The Final Passages of The Picture of Dorian Gray
He looked round and saw the knife that had stabbed Basil Hallward. He had cleaned it many times, till there was no stain left upon it. It was bright, and glistened. As it had killed the painter, so it would kill the painter’s work, and all that that meant. It would kill the past, and when that was dead, he would be free. It would kill this monstrous soul-life, and without its hideous warnings, he would be at peace. He seized the thing, and stabbed the picture with it.
There was a cry heard, and a crash. The cry was so horrible in its agony that the frightened servants woke and crept out of their rooms. Two gentlemen, who were passing in the square below, stopped and looked up at the great house. They walked on till they met a policeman and brought him back. The man rang the bell several times, but there was no answer. Except for a light in one of the top windows, the house was all dark. After a time, he went away and stood in an adjoining portico and watched.
“Whose house is that, Constable?” asked the elder of the two gentlemen.
“Mr. Dorian Gray’s, sir,” answered the policeman.
They looked at each other, as they walked away, and sneered. One of them was Sir Henry Ashton’s uncle.
Inside, in the servants’ part of the house, the half-clad domestics were talking in low whispers to each other. Old Mrs. Leaf was crying and wringing her hands. Francis was as pale as death.
After about a quarter of an hour, he got the coachman and one of the footmen and crept upstairs. They knocked, but there was no reply. They called out. Everything was still. Finally, after vainly trying to force the door, they got on the roof and dropped down on to the balcony. The windows yielded easily—their bolts were old.

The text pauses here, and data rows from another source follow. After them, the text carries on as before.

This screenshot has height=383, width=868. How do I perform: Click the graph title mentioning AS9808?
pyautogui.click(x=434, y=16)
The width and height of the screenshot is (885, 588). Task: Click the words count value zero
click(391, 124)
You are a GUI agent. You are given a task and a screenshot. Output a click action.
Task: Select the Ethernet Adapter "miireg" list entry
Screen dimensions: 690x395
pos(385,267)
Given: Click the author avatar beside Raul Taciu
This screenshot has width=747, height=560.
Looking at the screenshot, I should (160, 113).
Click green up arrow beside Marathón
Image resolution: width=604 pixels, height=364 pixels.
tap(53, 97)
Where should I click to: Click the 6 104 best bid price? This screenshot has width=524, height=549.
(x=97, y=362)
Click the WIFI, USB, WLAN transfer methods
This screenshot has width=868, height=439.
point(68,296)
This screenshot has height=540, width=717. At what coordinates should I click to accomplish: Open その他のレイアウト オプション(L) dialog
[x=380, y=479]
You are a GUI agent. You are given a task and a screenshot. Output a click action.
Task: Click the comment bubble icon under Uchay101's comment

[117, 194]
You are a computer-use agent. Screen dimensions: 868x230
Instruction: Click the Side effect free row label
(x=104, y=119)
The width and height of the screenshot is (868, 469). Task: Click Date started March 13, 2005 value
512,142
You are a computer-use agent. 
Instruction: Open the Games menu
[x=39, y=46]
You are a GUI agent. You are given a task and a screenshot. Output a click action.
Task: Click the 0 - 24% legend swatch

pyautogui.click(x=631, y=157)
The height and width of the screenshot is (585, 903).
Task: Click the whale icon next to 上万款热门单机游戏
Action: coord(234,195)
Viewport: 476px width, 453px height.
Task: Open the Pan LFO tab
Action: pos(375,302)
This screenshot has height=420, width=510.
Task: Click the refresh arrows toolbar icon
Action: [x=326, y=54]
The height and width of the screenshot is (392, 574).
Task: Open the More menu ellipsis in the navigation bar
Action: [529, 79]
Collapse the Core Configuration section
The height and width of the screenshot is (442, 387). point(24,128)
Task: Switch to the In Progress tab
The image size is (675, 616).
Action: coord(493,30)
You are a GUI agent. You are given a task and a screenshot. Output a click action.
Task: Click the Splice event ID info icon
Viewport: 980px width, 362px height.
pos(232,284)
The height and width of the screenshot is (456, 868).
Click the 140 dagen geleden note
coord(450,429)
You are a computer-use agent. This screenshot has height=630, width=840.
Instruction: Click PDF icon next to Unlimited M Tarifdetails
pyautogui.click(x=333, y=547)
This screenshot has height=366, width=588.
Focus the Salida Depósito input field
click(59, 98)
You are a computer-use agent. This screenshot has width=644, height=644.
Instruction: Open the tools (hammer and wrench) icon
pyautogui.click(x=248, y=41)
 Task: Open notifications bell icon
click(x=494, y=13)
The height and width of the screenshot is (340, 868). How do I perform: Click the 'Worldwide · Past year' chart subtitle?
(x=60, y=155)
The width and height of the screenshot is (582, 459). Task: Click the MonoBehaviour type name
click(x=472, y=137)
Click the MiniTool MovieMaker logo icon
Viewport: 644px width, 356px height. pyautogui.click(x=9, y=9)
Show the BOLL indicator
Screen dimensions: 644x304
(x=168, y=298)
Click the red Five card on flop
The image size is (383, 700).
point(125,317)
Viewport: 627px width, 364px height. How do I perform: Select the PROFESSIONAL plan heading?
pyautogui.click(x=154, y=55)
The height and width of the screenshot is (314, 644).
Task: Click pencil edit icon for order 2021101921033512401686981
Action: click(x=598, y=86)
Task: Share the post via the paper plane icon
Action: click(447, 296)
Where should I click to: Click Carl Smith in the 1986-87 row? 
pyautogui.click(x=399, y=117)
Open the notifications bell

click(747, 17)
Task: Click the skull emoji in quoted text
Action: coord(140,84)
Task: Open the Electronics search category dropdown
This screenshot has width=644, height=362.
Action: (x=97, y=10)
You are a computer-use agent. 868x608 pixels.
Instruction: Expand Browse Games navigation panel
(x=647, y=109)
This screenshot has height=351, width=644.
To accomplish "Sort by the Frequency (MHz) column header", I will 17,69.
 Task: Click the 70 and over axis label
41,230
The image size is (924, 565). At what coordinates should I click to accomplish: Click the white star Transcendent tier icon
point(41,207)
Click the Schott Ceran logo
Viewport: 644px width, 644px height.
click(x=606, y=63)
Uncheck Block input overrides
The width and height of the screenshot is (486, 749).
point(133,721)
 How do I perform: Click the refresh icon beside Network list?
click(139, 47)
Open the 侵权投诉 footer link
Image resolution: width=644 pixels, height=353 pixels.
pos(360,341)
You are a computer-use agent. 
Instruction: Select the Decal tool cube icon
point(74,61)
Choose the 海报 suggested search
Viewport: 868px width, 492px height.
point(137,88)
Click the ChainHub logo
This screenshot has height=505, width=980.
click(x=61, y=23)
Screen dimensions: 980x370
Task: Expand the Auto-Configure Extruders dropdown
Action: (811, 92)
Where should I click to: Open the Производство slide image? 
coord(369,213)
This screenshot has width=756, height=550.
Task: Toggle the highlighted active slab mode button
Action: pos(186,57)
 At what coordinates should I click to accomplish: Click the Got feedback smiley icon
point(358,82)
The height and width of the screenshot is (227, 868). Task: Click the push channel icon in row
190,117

When they entered, they found hanging upon the wall a splendid portrait of their master as they had last seen him, in all the wonder of his exquisite youth and beauty. Lying on the floor was a dead man, in evening dress, with a knife in his heart. He was withered, wrinkled, and loathsome of visage. It was not till they had examined the rings that they recognized who it was.
For more information and much clearer articulation of the intricacies of The Picture of Dorian Gray and the life of Oscar Wilde see the below references:
Whilst I know that I am largely doing this for my own benefit as our listenership is far from large I want to plot our meandering, rambling and somewhat overgrown path through the gothic, mystery and noir genres.
At this stage, there will be a new book/movie comparison with both Brent and I (Morgan) on the 13th of each month. Every Saturday that I can I will release a new mini (or not so mini) episode. These extra episodes offer extra information on the texts we are discussing and other topics that relate to Frankenstein and the Gothic genre.
At the moment I’m busy writing and recording the last of our Oscar Wilde episodes for the time being. Oscar Wilde has a unique place in the Gothic canon that we will probably revisit, but I think there are about 4-5 episodes in total featuring Mr. Wilde in this chunk of releases, with our second proper episode Decorative Sex 🌺 – The Picture of Dorian Gray due for release on the 13th of February. Once those are done our major focus will turn to more bloodthirsty creatures.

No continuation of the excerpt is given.